Extrait du document:

◇ ◇ ◇ ◇ ◇ ◇ ◇

Droit d'enregistrement

Définition et enjeux

Victor Flour de Saint-Genis Manuel du surnuméraire de l'enregistrement… (1867)

Les actes sous seing privé n'acquérant de date précise que par l'enregistrement, c'est, en règle générale, aux lois observées à l'époque où ils sont présentés à la formalité, et non à celles existantes lors de leur rédaction, qu'ils doivent être soumis.
On ne peut scinder la perception des droits d'un acte, c'est-à-dire percevoir ceux d'une disposition et laisser en suspens ceux des autres. Le droit d'enregistrement est le salaire de la formalité; sa quotité est déterminée par la nature des conventions écrites.
Source : Gallica

Alfred Gautier Cours de droit administratif. Précis des matières administratives dans leurs rapports avec les matières civiles et judiciaires… (1880)

◇ ◇ ◇ ◇ ◇ ◇ ◇

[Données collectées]

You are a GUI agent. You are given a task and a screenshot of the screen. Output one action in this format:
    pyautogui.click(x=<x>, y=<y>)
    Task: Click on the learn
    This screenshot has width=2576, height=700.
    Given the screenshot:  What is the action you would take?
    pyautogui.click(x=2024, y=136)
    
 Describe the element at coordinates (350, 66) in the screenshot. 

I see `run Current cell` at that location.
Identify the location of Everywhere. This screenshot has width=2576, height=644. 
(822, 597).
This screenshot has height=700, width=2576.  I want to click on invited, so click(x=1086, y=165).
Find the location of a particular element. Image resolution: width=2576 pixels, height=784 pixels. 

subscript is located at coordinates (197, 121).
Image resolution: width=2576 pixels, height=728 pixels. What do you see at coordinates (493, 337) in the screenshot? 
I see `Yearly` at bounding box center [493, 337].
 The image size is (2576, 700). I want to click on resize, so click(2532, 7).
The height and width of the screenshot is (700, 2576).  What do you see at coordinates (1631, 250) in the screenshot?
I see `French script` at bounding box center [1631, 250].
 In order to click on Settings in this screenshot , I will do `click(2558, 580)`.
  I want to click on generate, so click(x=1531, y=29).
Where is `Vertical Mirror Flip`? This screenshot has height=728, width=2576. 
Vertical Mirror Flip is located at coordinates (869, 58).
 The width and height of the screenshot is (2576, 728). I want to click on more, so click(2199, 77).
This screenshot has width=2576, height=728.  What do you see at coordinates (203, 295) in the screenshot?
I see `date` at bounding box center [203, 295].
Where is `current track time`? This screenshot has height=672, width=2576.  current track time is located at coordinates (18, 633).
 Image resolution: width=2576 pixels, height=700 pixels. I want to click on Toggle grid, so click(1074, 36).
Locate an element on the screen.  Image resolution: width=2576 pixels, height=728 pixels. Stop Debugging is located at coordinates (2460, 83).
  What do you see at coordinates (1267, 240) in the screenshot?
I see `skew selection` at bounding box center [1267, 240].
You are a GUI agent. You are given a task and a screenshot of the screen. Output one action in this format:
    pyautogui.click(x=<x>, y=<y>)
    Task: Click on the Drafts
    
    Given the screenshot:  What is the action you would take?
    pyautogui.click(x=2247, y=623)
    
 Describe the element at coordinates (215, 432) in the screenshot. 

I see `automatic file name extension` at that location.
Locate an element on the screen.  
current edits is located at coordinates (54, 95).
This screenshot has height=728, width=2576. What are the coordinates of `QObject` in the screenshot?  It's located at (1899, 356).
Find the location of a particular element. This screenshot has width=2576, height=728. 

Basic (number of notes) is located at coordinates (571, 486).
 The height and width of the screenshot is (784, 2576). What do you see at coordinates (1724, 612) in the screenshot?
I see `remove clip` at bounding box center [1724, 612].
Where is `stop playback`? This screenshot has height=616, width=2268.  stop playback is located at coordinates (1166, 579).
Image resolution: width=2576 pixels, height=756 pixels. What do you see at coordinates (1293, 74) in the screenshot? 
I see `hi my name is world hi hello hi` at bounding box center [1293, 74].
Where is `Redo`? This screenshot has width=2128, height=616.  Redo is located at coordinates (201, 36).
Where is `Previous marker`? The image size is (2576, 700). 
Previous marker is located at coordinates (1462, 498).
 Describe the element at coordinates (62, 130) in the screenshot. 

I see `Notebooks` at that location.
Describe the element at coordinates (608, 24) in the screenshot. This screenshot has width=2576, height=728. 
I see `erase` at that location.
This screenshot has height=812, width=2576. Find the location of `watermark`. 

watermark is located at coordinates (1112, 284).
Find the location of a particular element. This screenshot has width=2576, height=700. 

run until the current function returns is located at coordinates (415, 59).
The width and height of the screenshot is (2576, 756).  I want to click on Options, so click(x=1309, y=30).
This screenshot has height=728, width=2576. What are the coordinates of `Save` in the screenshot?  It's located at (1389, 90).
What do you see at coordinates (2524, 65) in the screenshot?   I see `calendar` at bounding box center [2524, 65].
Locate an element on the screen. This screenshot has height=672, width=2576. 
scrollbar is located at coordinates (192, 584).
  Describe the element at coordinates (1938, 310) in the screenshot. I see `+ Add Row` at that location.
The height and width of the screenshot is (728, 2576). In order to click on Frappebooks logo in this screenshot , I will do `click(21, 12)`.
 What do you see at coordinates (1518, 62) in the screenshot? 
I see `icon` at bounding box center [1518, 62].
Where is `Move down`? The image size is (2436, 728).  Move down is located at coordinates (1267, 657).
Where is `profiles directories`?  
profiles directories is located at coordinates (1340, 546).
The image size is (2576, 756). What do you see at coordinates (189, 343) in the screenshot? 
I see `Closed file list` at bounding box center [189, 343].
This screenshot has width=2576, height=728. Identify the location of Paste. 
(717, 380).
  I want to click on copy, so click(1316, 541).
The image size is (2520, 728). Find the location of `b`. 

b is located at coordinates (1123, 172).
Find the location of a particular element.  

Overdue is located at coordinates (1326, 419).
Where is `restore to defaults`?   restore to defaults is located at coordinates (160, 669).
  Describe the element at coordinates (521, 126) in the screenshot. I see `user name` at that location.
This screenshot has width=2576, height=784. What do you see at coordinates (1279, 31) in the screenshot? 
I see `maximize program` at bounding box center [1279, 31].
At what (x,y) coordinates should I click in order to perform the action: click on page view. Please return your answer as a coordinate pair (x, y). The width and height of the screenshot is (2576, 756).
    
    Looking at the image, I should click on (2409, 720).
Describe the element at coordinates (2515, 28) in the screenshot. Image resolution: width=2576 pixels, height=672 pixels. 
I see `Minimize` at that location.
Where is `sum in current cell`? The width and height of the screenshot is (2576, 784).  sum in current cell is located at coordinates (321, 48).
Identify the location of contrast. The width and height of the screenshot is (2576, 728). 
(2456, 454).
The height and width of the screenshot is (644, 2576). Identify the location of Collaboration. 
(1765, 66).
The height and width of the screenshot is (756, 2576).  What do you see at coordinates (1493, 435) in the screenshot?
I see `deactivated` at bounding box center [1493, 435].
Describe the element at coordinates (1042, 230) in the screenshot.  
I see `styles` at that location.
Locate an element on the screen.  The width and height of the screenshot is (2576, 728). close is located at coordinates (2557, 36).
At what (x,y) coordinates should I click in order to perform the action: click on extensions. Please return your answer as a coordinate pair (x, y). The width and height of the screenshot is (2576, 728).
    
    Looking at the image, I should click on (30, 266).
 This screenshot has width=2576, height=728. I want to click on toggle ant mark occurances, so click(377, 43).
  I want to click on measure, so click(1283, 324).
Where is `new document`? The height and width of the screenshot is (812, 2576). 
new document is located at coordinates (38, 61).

◇ ◇ ◇ ◇ ◇ ◇ ◇

Questions à traiter:
1: D'après le texte sur le droit d'enregistrement, pourquoi les actes sous seing privé relèvent-ils des lois en vigueur au moment de leur présentation à la formalité, et non de celles existant lors de leur rédaction ? Répondez en une à trois phrases.
2: Écrivez la suite du texte sur le droit d'enregistrement, à partir de l'endroit où il s'arrête.

Réponses par question:
1: Les actes sous seing privé n'acquièrent de date précise que par l'enregistrement. C'est donc en règle générale aux lois observées à l'époque de leur présentation à la formalité qu'ils doivent être soumis.

2:
Les droits d'enregistrement sont ceux qui sont perçus par l'État sur certains actes qui sont présentés à ses agents et mentionnés sur des registres spéciaux, ou sur certaines transmissions indépendamment de la présentation de tout acte. Il y a donc deux sortes de droits d'enregistrement : ceux qui ne peuvent être perçus que sur la production d'un acte, et que pour cette raison on nomme droits d'acte, et ceux pour lesquels cette production n'est pas nécessaire et qu'on nomme droits de mutation.